Arrêt de la Cour du 6 mars 2003. – Arben Kaba contre Secretary of State for the Home Department. – Demande de décision préjudicielle: Immigration Adjudicator – Royaume-Uni. – Libre circulation des travailleurs – Règlement (CEE) nº 1612/68 – Avantage social – Droit pour le conjoint d’un travailleur migrant d’obtenir une autorisation de séjourner indéfiniment sur le territoire d’un État membre. – Affaire C-466/00.

Par un arrêt rendu sur une seconde question préjudicielle, la Cour de justice des Communautés européennes précise la portée de son appréciation du principe de non-discrimination en matière de droit au séjour. En l’espèce, le conjoint d’une ressortissante d’un État membre, exerçant son activité professionnelle dans un autre État membre, s’était vu refuser une autorisation de séjour à durée indéterminée. La législation nationale imposait une période de résidence de quatre ans pour le conjoint d’un travailleur communautaire, tandis qu’une période d’un an seulement était exigée pour le conjoint d’une personne déjà établie sur le territoire. Saisie une première fois, la Cour avait jugé cette différence de traitement non discriminatoire. Le juge national, estimant que la Cour avait pu se fonder sur une compréhension inexacte du droit et des faits, et que les deux situations étaient en réalité comparables sous l’angle du droit interne, a de nouveau saisi la Cour. Il l’interrogeait sur la nécessité de réviser sa position à la lumière de ces nouveaux éléments, ainsi que sur la conformité de la procédure suivie devant elle avec les garanties d’un procès équitable. La question de droit posée était donc de savoir si l’appréciation par une juridiction nationale de la comparabilité de deux situations au regard de son propre droit pouvait contraindre la Cour à modifier son interprétation du droit communautaire et à conclure à l’existence d’une discrimination. La Cour de justice a répondu par la négative. Elle a réaffirmé que l’appréciation de la comparabilité des situations relève exclusivement de l’interprétation du droit de l’Union. Or, selon ce droit, le séjour d’un travailleur migrant demeure conditionnel, contrairement à celui d’une personne établie de manière permanente, justifiant ainsi une différence d’approche.

La solution retenue par la Cour de justice confirme une interprétation stricte de la notion de comparabilité, la dissociant entièrement des qualifications du droit national (I). Par voie de conséquence, cette position renforce l’autonomie du droit de l’Union tout en laissant sans réponse les interrogations du juge de renvoi sur les garanties procédurales offertes par la Cour (II).

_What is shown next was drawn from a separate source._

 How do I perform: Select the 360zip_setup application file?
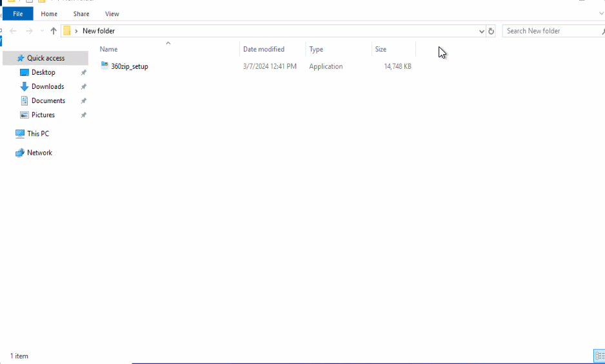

I. La réaffirmation d’une conception stricte de la comparabilité des situations

La Cour de justice, pour maintenir sa solution initiale, rappelle que l’analyse d’une éventuelle discrimination repose sur une appréciation de la comparabilité des situations qui relève de sa compétence exclusive au regard du droit de l’Union (A), et fonde cette appréciation sur la nature fondamentalement distincte des droits de séjour en cause (B).

A. La primauté du droit de l’Union dans l’appréciation de la comparabilité

La Cour écarte l’argumentation du juge de renvoi fondée sur la similitude des statuts en droit interne. Elle établit clairement que le cadre d’analyse pertinent est celui du droit de l’Union. En effet, elle énonce que « la question de savoir si deux catégories de personnes se trouvent dans une situation comparable et doivent de ce fait bénéficier d’un avantage social dans les mêmes conditions est également une question d’interprétation du droit communautaire ». Cette affirmation souligne que la qualification juridique des faits par une juridiction nationale, bien qu’éclairante, ne lie pas la Cour lorsque celle-ci doit appliquer et interpréter les concepts autonomes du droit de l’Union, tel que le principe de non-discrimination. La Cour refuse ainsi de considérer les situations comme identiques au seul motif que le juge national les perçoit comme telles. L’autonomie de l’ordre juridique communautaire impose que la comparabilité soit évaluée à l’aune de ses propres critères et finalités, en particulier ceux liés à la libre circulation des travailleurs.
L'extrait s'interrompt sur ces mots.